Extracted records:
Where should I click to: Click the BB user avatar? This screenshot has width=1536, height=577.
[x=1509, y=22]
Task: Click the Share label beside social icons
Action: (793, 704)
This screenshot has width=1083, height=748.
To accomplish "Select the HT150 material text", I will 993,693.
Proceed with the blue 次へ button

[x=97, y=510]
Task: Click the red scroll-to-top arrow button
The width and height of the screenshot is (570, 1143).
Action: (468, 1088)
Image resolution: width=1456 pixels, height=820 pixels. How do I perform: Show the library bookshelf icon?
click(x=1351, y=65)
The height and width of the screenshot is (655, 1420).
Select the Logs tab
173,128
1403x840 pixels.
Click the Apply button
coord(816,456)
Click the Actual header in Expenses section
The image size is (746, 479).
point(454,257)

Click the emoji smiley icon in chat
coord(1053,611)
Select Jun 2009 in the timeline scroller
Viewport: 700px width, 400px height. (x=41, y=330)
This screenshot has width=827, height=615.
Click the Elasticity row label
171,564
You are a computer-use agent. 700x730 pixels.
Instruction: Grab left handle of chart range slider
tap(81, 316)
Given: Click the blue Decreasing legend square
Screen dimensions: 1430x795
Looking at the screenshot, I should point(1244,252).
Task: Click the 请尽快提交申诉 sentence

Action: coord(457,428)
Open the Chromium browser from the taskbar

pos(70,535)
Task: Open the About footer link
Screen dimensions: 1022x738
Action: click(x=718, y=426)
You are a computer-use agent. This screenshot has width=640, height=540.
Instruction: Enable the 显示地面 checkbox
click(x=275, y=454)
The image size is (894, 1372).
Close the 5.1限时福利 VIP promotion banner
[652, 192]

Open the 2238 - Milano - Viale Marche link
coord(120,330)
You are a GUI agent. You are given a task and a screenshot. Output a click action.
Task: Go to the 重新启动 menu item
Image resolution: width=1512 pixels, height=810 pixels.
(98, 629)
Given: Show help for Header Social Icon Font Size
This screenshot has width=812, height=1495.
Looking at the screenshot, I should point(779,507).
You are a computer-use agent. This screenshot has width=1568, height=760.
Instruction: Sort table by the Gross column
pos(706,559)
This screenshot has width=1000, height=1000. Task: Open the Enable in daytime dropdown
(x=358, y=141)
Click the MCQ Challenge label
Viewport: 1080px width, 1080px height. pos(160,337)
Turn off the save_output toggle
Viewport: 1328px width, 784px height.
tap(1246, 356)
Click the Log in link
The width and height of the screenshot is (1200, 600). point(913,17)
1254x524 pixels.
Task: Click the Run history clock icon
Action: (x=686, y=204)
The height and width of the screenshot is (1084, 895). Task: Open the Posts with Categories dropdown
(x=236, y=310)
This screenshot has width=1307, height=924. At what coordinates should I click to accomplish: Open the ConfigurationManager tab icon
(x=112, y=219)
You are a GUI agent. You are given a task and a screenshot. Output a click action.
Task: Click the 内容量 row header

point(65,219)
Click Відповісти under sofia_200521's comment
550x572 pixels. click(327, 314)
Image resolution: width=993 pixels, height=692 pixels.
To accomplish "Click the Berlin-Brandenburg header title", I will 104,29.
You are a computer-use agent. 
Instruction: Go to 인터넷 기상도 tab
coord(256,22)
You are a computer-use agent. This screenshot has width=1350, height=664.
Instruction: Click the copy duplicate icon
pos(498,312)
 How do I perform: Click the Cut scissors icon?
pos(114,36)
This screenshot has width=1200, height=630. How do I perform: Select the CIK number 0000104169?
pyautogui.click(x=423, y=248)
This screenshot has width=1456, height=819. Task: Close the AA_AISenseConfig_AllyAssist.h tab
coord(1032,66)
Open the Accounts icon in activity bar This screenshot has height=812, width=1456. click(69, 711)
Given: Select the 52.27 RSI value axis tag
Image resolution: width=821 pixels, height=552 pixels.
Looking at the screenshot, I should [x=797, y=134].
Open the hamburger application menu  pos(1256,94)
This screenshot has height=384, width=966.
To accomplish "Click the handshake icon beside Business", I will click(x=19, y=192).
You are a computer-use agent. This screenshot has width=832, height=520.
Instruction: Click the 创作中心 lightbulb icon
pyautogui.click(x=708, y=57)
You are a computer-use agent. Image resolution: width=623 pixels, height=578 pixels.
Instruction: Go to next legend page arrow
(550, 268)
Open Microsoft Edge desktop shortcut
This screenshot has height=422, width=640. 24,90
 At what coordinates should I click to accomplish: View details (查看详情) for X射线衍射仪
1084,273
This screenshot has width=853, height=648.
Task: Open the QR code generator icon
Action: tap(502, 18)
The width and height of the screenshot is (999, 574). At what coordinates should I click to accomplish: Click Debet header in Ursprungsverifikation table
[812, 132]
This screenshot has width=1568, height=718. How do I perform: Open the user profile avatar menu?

What to produce: Copy all of the material above line for line, with no changes.

Reply:
Where should I click to: Click the BB user avatar? This screenshot has width=1536, height=577.
[x=1509, y=22]
Task: Click the Share label beside social icons
Action: (793, 704)
This screenshot has width=1083, height=748.
To accomplish "Select the HT150 material text", I will 993,693.
Proceed with the blue 次へ button

[x=97, y=510]
Task: Click the red scroll-to-top arrow button
The width and height of the screenshot is (570, 1143).
Action: (468, 1088)
Image resolution: width=1456 pixels, height=820 pixels. How do I perform: Show the library bookshelf icon?
click(x=1351, y=65)
The height and width of the screenshot is (655, 1420).
Select the Logs tab
173,128
1403x840 pixels.
Click the Apply button
coord(816,456)
Click the Actual header in Expenses section
The image size is (746, 479).
point(454,257)

Click the emoji smiley icon in chat
coord(1053,611)
Select Jun 2009 in the timeline scroller
Viewport: 700px width, 400px height. (x=41, y=330)
This screenshot has width=827, height=615.
Click the Elasticity row label
171,564
You are a computer-use agent. 700x730 pixels.
Instruction: Grab left handle of chart range slider
tap(81, 316)
Given: Click the blue Decreasing legend square
Screen dimensions: 1430x795
Looking at the screenshot, I should point(1244,252).
Task: Click the 请尽快提交申诉 sentence

Action: coord(457,428)
Open the Chromium browser from the taskbar

pos(70,535)
Task: Open the About footer link
Screen dimensions: 1022x738
Action: click(x=718, y=426)
You are a computer-use agent. This screenshot has width=640, height=540.
Instruction: Enable the 显示地面 checkbox
click(x=275, y=454)
The image size is (894, 1372).
Close the 5.1限时福利 VIP promotion banner
[652, 192]

Open the 2238 - Milano - Viale Marche link
coord(120,330)
You are a GUI agent. You are given a task and a screenshot. Output a click action.
Task: Go to the 重新启动 menu item
Image resolution: width=1512 pixels, height=810 pixels.
(98, 629)
Given: Show help for Header Social Icon Font Size
This screenshot has width=812, height=1495.
Looking at the screenshot, I should point(779,507).
You are a computer-use agent. This screenshot has width=1568, height=760.
Instruction: Sort table by the Gross column
pos(706,559)
This screenshot has width=1000, height=1000. Task: Open the Enable in daytime dropdown
(x=358, y=141)
Click the MCQ Challenge label
Viewport: 1080px width, 1080px height. pos(160,337)
Turn off the save_output toggle
Viewport: 1328px width, 784px height.
tap(1246, 356)
Click the Log in link
The width and height of the screenshot is (1200, 600). point(913,17)
1254x524 pixels.
Task: Click the Run history clock icon
Action: (x=686, y=204)
The height and width of the screenshot is (1084, 895). Task: Open the Posts with Categories dropdown
(x=236, y=310)
This screenshot has width=1307, height=924. At what coordinates should I click to accomplish: Open the ConfigurationManager tab icon
(x=112, y=219)
You are a GUI agent. You are given a task and a screenshot. Output a click action.
Task: Click the 内容量 row header

point(65,219)
Click Відповісти under sofia_200521's comment
550x572 pixels. click(327, 314)
Image resolution: width=993 pixels, height=692 pixels.
To accomplish "Click the Berlin-Brandenburg header title", I will 104,29.
You are a computer-use agent. 
Instruction: Go to 인터넷 기상도 tab
coord(256,22)
You are a computer-use agent. This screenshot has width=1350, height=664.
Instruction: Click the copy duplicate icon
pos(498,312)
 How do I perform: Click the Cut scissors icon?
pos(114,36)
This screenshot has width=1200, height=630. How do I perform: Select the CIK number 0000104169?
pyautogui.click(x=423, y=248)
This screenshot has width=1456, height=819. Task: Close the AA_AISenseConfig_AllyAssist.h tab
coord(1032,66)
Open the Accounts icon in activity bar This screenshot has height=812, width=1456. click(69, 711)
Given: Select the 52.27 RSI value axis tag
Image resolution: width=821 pixels, height=552 pixels.
Looking at the screenshot, I should [x=797, y=134].
Open the hamburger application menu  pos(1256,94)
This screenshot has height=384, width=966.
To accomplish "Click the handshake icon beside Business", I will click(x=19, y=192).
You are a computer-use agent. This screenshot has width=832, height=520.
Instruction: Click the 创作中心 lightbulb icon
pyautogui.click(x=708, y=57)
You are a computer-use agent. Image resolution: width=623 pixels, height=578 pixels.
Instruction: Go to next legend page arrow
(550, 268)
Open Microsoft Edge desktop shortcut
This screenshot has height=422, width=640. 24,90
 At what coordinates should I click to accomplish: View details (查看详情) for X射线衍射仪
1084,273
This screenshot has width=853, height=648.
Task: Open the QR code generator icon
Action: tap(502, 18)
The width and height of the screenshot is (999, 574). At what coordinates should I click to accomplish: Click Debet header in Ursprungsverifikation table
[812, 132]
This screenshot has width=1568, height=718. How do I perform: Open the user profile avatar menu?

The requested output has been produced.